To check the correctness of the created database you can show images from it:
$ python3 show_image.py --path tfrecords/images.tfrecords --method tfrecords
Loading time comparison
Now we have five different methods of image loading. Let’s find out which one is the best!
We will use some open images from pexels.com with different shapes and jpeg extension. And all time measurements will be averaged with 5000 iterations. Moreover, averaging will mitigate the impact of OS/hardware specific logic, for example, data caching. It is expected that the first iteration in the first method under evaluation will suffer from the initial loading of the data from disk into a cache, while the other methods will be free of that.
All experiments are running for both BGR and RGB image modes to cover all potential needs and different tasks.

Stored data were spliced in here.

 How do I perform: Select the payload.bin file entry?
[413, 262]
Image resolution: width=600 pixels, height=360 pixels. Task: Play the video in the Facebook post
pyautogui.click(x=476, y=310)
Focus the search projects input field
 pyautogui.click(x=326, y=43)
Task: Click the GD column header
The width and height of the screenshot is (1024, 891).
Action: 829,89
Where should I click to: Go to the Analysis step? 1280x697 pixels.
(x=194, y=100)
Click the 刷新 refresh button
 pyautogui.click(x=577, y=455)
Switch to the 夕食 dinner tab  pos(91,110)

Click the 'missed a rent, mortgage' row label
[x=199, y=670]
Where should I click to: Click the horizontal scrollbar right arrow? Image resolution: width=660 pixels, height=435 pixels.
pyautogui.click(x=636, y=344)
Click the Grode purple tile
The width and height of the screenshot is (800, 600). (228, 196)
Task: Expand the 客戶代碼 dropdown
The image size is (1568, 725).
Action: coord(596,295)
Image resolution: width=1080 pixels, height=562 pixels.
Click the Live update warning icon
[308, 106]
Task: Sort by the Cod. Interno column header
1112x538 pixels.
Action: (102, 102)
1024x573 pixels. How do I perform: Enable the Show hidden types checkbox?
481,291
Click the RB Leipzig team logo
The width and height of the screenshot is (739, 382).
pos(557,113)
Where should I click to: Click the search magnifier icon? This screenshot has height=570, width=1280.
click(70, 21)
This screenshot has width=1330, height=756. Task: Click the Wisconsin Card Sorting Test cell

Please, remember that Pillow and Pillow-SIMD can not be used in the same virtual environment. To create the final comparison table we did two separate experiments for Pillow and Pillow-SIMD.
To run the measurements use:
$ python3 benchmark.py --path images/pexels --method cv2 pil turbojpeg lmdb tfrecords --iters 100 --mode BGR
Library | Mode | Mean read time (sec) | Median read time (sec) |
---|---|---|---|
OpenCV | BGR | 0.003591 | 0.0010559 |
OpenCV | RGB | 0.003731 | 0.0010915 |
Pillow | BGR | 0.004018 | 0.0012519 |
Pillow | RGB | 0.003960 | 0.0012235 |
Pillow-SIMD | BGR | 0.002825 | 0.0008151 |
Pillow-SIMD | RGB | 0.002791 | 0.0007866 |
TurboJpeg | BGR | 0.002259 | 0.0006032 |
TurboJpeg | RGB | 0.002257 | 0.0006026 |
LMDB | BGR | 0.003509 | 0.0009936 |
LMDB | RGB | 0.003560 | 0.0010263 |
TFRecords | BGR | 0.002818 | 0.0010221 |
TFRecords | RGB | 0.002640 | 0.0009445 |
Moreover, it would be interesting to compare databases reading speed with the same decoder function. It can show which database loads its data faster. In this case, we use cv2.imdecode
function for both TFRecords and LMDB.
Loader | Mean read time (sec) | Median read time (sec) |
---|---|---|
TFRecords | 0.004182 | 0.001356 |
LMDB | 0.003688 | 0.001023 |
All experiments were calculated on:
- Intel® Core™ i7-2600 CPU @ 3.40GHz × 8
- Ubuntu 16.04 64-bit
- Python 3.7
Summary
In this post, we considered some approaches to image loading and compared them with each other. The comparison results on JPEG images are really interesting. We can see that the TurboJpeg is the fastest library to load the images as numpy, but with one exception – it can read files only with jpeg extension.
Another important thing to mention is that Pillow-SIMD is faster than the original Pillow. In our task the loading speed increased nearly by 40%.
If you plan to use an image database – TFRecords shows better mean results than LMDB, in particular, because of the built-in decoder function. On the other hand, LMDB allows us to read images faster. Surely, you can always combine a decoder function and a database, for example, use TurboJpeg as a decoder and LMDB as an image storage.